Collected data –
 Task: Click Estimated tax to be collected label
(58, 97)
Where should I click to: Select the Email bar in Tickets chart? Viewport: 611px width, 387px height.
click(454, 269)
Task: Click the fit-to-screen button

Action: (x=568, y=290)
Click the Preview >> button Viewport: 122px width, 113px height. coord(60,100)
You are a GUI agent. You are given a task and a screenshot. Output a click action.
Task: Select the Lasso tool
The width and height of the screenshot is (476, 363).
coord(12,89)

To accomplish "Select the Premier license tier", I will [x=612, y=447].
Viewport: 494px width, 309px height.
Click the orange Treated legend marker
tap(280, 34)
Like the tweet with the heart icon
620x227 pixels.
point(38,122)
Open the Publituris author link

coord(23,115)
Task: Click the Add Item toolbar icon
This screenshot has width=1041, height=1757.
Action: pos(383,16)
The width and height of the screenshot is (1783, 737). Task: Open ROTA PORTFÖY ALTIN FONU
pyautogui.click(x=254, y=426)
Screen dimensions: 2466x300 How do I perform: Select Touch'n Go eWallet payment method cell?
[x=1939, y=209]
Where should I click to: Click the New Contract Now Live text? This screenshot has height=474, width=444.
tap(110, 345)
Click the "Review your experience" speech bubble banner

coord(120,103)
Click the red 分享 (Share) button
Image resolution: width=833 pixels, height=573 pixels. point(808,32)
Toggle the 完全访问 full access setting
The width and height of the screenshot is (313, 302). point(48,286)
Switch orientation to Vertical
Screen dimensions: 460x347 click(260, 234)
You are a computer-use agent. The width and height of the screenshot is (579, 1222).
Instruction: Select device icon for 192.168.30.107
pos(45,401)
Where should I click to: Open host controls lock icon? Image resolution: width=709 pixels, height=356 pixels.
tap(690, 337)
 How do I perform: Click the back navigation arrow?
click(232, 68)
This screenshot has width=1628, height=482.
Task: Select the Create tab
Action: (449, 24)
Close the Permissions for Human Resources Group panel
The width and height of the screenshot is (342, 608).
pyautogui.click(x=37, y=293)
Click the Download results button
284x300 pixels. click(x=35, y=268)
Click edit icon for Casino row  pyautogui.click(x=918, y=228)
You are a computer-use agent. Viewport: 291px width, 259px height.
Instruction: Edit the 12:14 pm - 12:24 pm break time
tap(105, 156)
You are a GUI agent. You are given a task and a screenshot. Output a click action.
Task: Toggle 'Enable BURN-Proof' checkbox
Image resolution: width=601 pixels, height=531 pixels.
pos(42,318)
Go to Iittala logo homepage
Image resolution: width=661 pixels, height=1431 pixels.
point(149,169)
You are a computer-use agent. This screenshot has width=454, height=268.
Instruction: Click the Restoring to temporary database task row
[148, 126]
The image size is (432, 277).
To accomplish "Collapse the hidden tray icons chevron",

TASK DIRECTIONS –
Locate "Toggle the 完全访问 full access setting" in the data above. Then repeat, exactly, its line and each line after it through the last, adding nothing.

SOLUTION TO THIS EXERCISE –
Toggle the 完全访问 full access setting
The width and height of the screenshot is (313, 302). point(48,286)
Switch orientation to Vertical
Screen dimensions: 460x347 click(260, 234)
You are a computer-use agent. The width and height of the screenshot is (579, 1222).
Instruction: Select device icon for 192.168.30.107
pos(45,401)
Where should I click to: Open host controls lock icon? Image resolution: width=709 pixels, height=356 pixels.
tap(690, 337)
 How do I perform: Click the back navigation arrow?
click(232, 68)
This screenshot has width=1628, height=482.
Task: Select the Create tab
Action: (449, 24)
Close the Permissions for Human Resources Group panel
The width and height of the screenshot is (342, 608).
pyautogui.click(x=37, y=293)
Click the Download results button
284x300 pixels. click(x=35, y=268)
Click edit icon for Casino row  pyautogui.click(x=918, y=228)
You are a computer-use agent. Viewport: 291px width, 259px height.
Instruction: Edit the 12:14 pm - 12:24 pm break time
tap(105, 156)
You are a GUI agent. You are given a task and a screenshot. Output a click action.
Task: Toggle 'Enable BURN-Proof' checkbox
Image resolution: width=601 pixels, height=531 pixels.
pos(42,318)
Go to Iittala logo homepage
Image resolution: width=661 pixels, height=1431 pixels.
point(149,169)
You are a computer-use agent. This screenshot has width=454, height=268.
Instruction: Click the Restoring to temporary database task row
[148, 126]
The image size is (432, 277).
To accomplish "Collapse the hidden tray icons chevron",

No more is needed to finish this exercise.